Some years ago I developed epilepsy, caused the right temporal lobe becoming atrophied and dysfunctional. Eventually it was removed, and I am cured.
However, the temporal lobe handles short-term memory and auditory processing, so I have half the brain power of most people. CC/subtitles help me keep up with shows, and I wish I could have them for dealing with the public, who will start talking to me and then turn their heads away, or shout at me from 10-20 feet away.:smack:

Sometimes, I watch CC for comedy value. The spelling can be laughably bad, and mistakes can be hilarious.:smiley:

I have severe hearing problems, so my captioning is on constantly. I can’t pick up enough dialogue to understand it otherwise.
My wife does not have the hearing loss that I do, but I noticed she never shuts the captioning off when watching tv alone. She has told me that there is dialogue she misses without captioning (quietly spoken words or background speech mostly).

I think the early 90’s was when they started trying to get most shows captioned - in Pittsburgh anyway, not sure about other areas. It seems like pretty much everything except an occasional commercial has the captioning option nowdays, so I am very grateful for that.
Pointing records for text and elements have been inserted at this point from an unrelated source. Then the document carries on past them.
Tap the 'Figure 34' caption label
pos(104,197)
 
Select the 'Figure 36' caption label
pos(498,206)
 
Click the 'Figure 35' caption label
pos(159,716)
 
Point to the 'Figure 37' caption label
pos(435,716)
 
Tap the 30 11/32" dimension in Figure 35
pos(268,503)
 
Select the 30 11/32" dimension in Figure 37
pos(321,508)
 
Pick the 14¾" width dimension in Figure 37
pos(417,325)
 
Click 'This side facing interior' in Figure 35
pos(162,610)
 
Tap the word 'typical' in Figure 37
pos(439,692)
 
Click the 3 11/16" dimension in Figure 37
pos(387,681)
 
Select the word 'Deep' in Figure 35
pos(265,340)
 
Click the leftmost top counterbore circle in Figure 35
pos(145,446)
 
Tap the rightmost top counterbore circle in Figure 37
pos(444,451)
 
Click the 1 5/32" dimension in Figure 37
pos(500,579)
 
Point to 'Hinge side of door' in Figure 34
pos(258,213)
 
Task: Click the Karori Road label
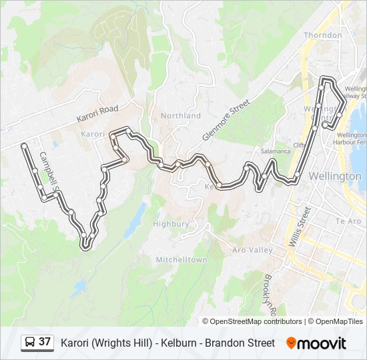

The one thing that bothers me is that dvd’s of older movies hardly ever have captioning. My mom watches a lot of these, and I can’t pick up even 1/4 of the dialogue in them. :frowning:

I live in a duplex and I often watch TV at night. So I turn the volume down to a relatively low level. I generally turn the closed captioning on so I don’t miss any quiet dialogue.

This. Plus Elementary, since Jonny Lee Miller is otherwise incomprehensible.

I generally have CC on all the time. The only exceptions are news and other live programming where there’s a significant lag, which can be quite distracting.

Years ago, I discovered that Simpsons captioning sometimes varies from the spoken dialogue—sometimes there are completely different jokes! I assume this is the result of captions being prepared from earlier versions of the script.